Saved data entries:
"""

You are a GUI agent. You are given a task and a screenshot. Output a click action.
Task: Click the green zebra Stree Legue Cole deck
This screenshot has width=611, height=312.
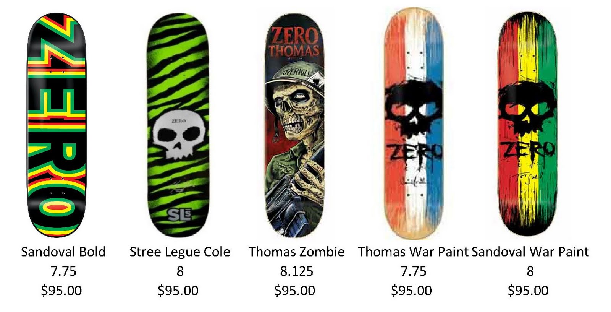(178, 125)

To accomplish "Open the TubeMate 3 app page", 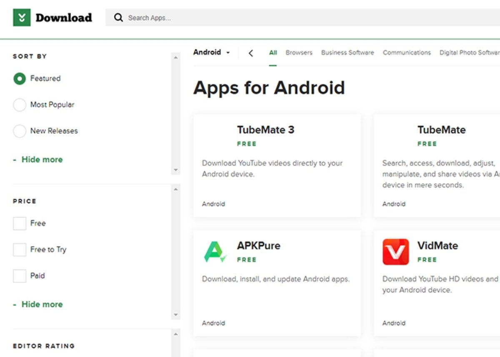I will (x=265, y=130).
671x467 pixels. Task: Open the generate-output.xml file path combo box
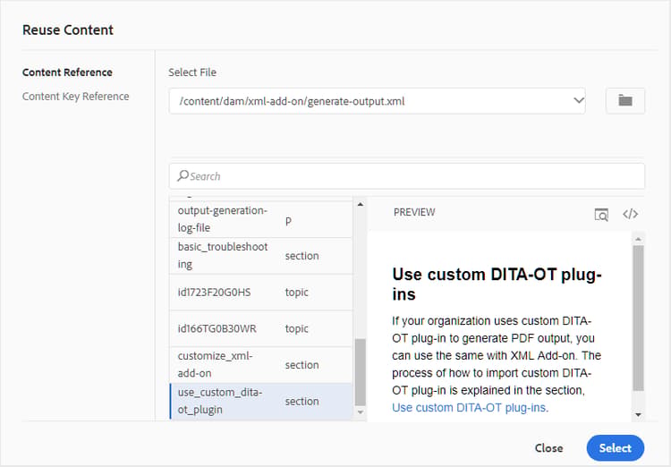pos(377,101)
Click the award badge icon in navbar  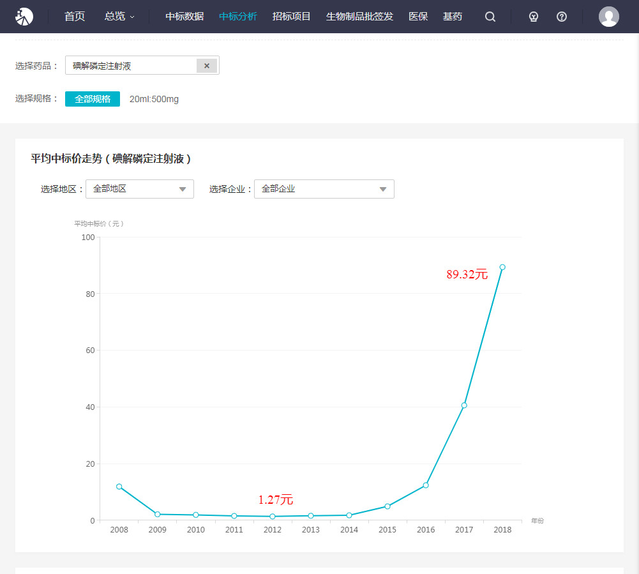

"""

#### Exercise instructions
Locate "671x467 pixels. Task: Open" in the entries above. Copy, exactly and only, the lines from that line to the end, leaving out the pictures.

#### Task solution
671x467 pixels. Task: Open the generate-output.xml file path combo box
pos(377,101)
Click the award badge icon in navbar  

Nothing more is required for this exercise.